How to Solve Committee Selection Combination Problems
Solve committee selection aptitude problems — required members, exclusions, subgroup quotas — with worked examples and practice questions.
Expected Interview Answer
Committee selection problems are pure combinations — nCr — because a committee is defined by which people are in it, not by any internal order, and constrained versions (specific people must/must not be included, or subgroups must be represented) are solved by splitting the selection into independent stages and multiplying or summing the cases.
The base case, choosing r people from n with no restriction, is nCr = n!/(r!(n−r)!). When a specific person must be included, fix that seat and choose the remaining r−1 from the other n−1, giving (n−1)C(r−1). When a specific person must be excluded, choose all r from the remaining n−1, giving (n−1)Cr. When the committee must include a fixed number from each of several subgroups (e.g., 2 men and 3 women), compute each subgroup’s combination separately and multiply them together via the multiplication principle. For “at least” conditions, it is often fastest to sum the valid cases or use the complement: total minus the cases that violate the condition.
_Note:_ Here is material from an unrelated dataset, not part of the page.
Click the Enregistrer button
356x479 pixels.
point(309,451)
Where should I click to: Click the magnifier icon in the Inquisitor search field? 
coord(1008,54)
- One base formula, nCr, anchors every committee variant
- Fixing required/excluded members reduces the problem to a smaller nCr
- Subgroup quotas multiply independent combination counts together
AI Mentor Explanation
Selecting 11 players for a match from a 15-man squad, where the star all-rounder must be included, is solved by fixing that one player’s spot and choosing the remaining 10 from the other 14 players: 14C10. If a specific injured player must be excluded instead, the selection becomes choosing all 11 from the remaining 14 fit players: 14C11. Either way, the committee-selection technique is to lock in the forced condition first, then apply nCr to whatever remains, never re-adding order since the final XI is just a group.
Worked example (with a required member)
Fix required member
- X is always in the committee
Choose the rest
- Pick 3 from remaining 9
- 9C3 = 84
Total committees
- 84 valid committees
Step-by-Step Explanation
Step 1
Confirm order does not matter
A committee is a group; use nCr, not nPr.
Step 2
Handle forced inclusion/exclusion
Fix required members and choose the rest from the reduced pool.
Step 3
Handle subgroup quotas
Compute each subgroup’s combination separately, then multiply them.
Step 4
Handle “at least” conditions
Sum the valid cases, or subtract the invalid cases from the unrestricted total.
What Interviewer Expects
- Recognizing that committee membership is unordered, so nCr applies
- Correctly reducing the pool when a member must be included or excluded
- Multiplying independent subgroup combinations for quota-based selections
- Correctly applying the complement or summation for “at least” conditions
Common Mistakes
- Using nPr instead of nCr because the problem sounds like it involves “choosing roles”
- Forgetting to reduce both n and r when a required member is fixed
- Adding subgroup combinations instead of multiplying them
- Double-counting or under-counting in “at least” scenarios by mishandling the complement
Best Answer (HR Friendly)
“A committee is just a group of people, so who is in it matters, but not what order they were picked in — that means nCr, not nPr. If someone must be on the committee, lock in that seat and choose the rest from everyone else. If the committee needs a fixed number from different subgroups, work out each subgroup’s combination separately and multiply the results together, since those choices happen independently.”
Follow-up Questions
- How would you solve this if two specific people cannot serve together?
- How do you handle a committee that needs at least 2 members from a subgroup?
- How does the approach change if the committee has distinct roles like chair and secretary?
- How would you count committees excluding at least one of two rival candidates?
MCQ Practice
1. A 5-person committee is chosen from 12 people. A specific person must be included. How many committees are possible?
Fix the required person; choose remaining 4 from 11: 11C4 = 330.
2. A committee of 4 is chosen from 6 men and 5 women, requiring exactly 2 men and 2 women. How many ways?
6C2 × 5C2 = 15 × 10 = 150.
3. A 3-person committee is chosen from 8 people, and a specific person must NOT be included. How many committees are possible?
Choose all 3 from the remaining 7 people: 7C3 = 35.
Flash Cards
Why does committee selection use nCr, not nPr? — Because membership is unordered — a group, not a sequence.
How to handle a required member? — Fix that member, then choose the rest from the reduced pool.
How to handle subgroup quotas (e.g., 2 men, 3 women)? — Compute each subgroup’s combination separately, then multiply.
How to handle “at least k from a subgroup”? — Sum valid cases, or subtract invalid cases from the unrestricted total.